— WHAT TO DO —
Here the job is to retype the data word for word while leaving the pictures aside.

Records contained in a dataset
=-=-=-=-=

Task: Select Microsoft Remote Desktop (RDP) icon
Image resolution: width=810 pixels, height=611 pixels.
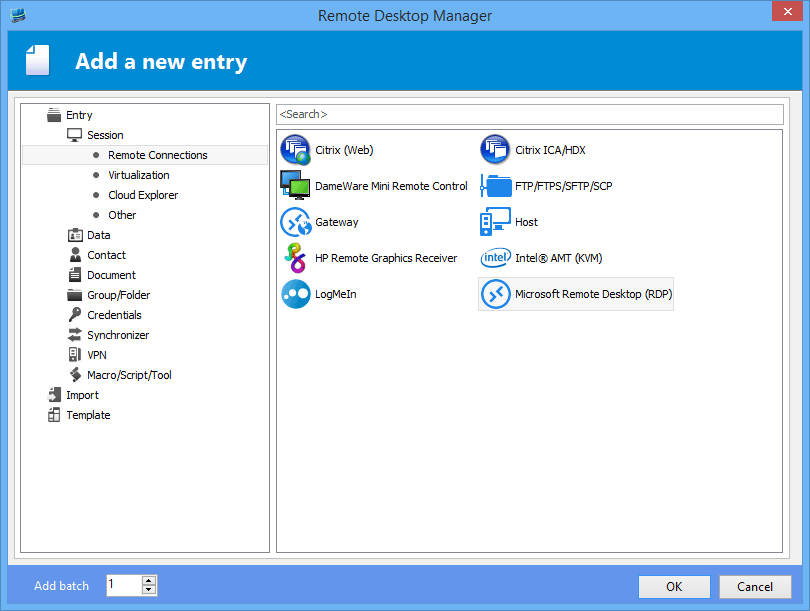Action: [496, 294]
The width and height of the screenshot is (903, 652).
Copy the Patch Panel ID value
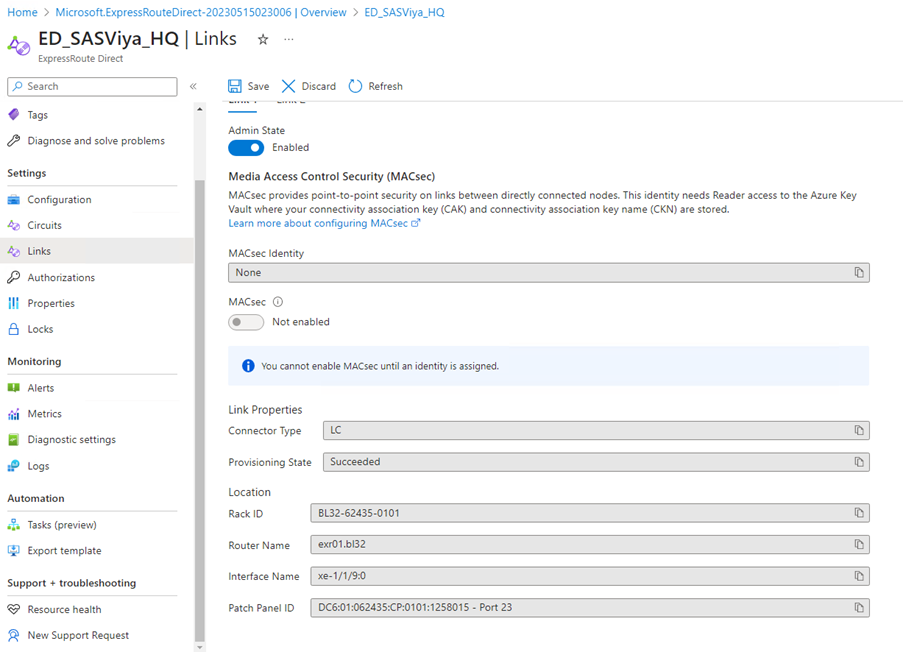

=-=-=-=-=

— OUTPUT BELOW —
Task: Select Microsoft Remote Desktop (RDP) icon
Image resolution: width=810 pixels, height=611 pixels.
Action: [496, 294]
The width and height of the screenshot is (903, 652).
Copy the Patch Panel ID value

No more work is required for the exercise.